The scale of the response has made the movement harder to dismiss as internet theater. Dipke, who is pursuing a master’s degree in public relations at Boston University and previously volunteered with the Aam Aadmi Party social media team from 2020 to 2023, said the project is meant to channel youth dissent, humour and frustration with India’s political system. Within about a week of launch, the party’s Instagram following reportedly surged past 19 million, a sign of how quickly anti-establishment messaging can spread when it is packaged for digital platforms.
That reach also triggered a state response. On May 21, X withheld the Cockroach Janta Party account in India after a request linked to national security concerns. A senior government official said the Intelligence Bureau flagged the account because its content was gaining traction among young people and could threaten sovereignty and national security.
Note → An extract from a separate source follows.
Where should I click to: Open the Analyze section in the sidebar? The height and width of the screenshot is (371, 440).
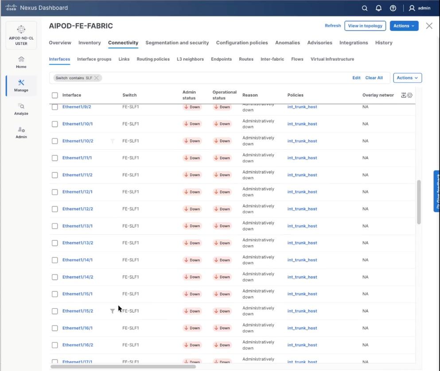click(x=21, y=109)
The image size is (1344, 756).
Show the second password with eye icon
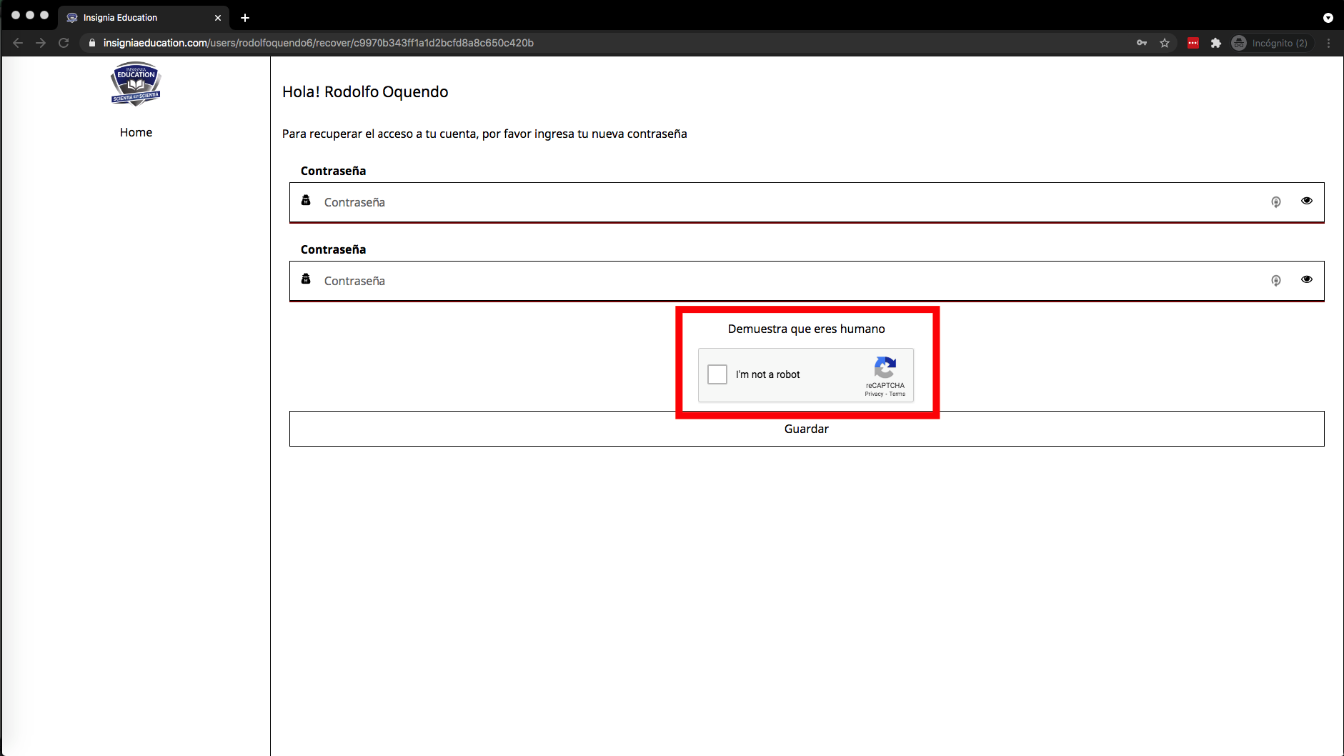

Dipke then announced a replacement account called “Cockroach is Back,” keeping the campaign alive even after the block.
The backlash has become personal. Dipke said he has received threats against himself and his family in Maharashtra’s Chhatrapati Sambhajinagar, including messages claiming people had reached outside his home. His parents, Bhagwan Dipke and Anita Dipke, said they have lost sleep over the campaign and fear he could be arrested, while urging him to focus on getting a job instead of politics.
Dipke has also pushed back against attempts to cast the movement as a foreign-style uprising, saying he does not want it compared with unrest in Nepal, Sri Lanka or Bangladesh. For India’s political class, the episode is a warning that satire can become a vessel for real grievance, and that digital organizing around unemployment, status and frustration with institutions is now capable of drawing mass attention in a matter of days.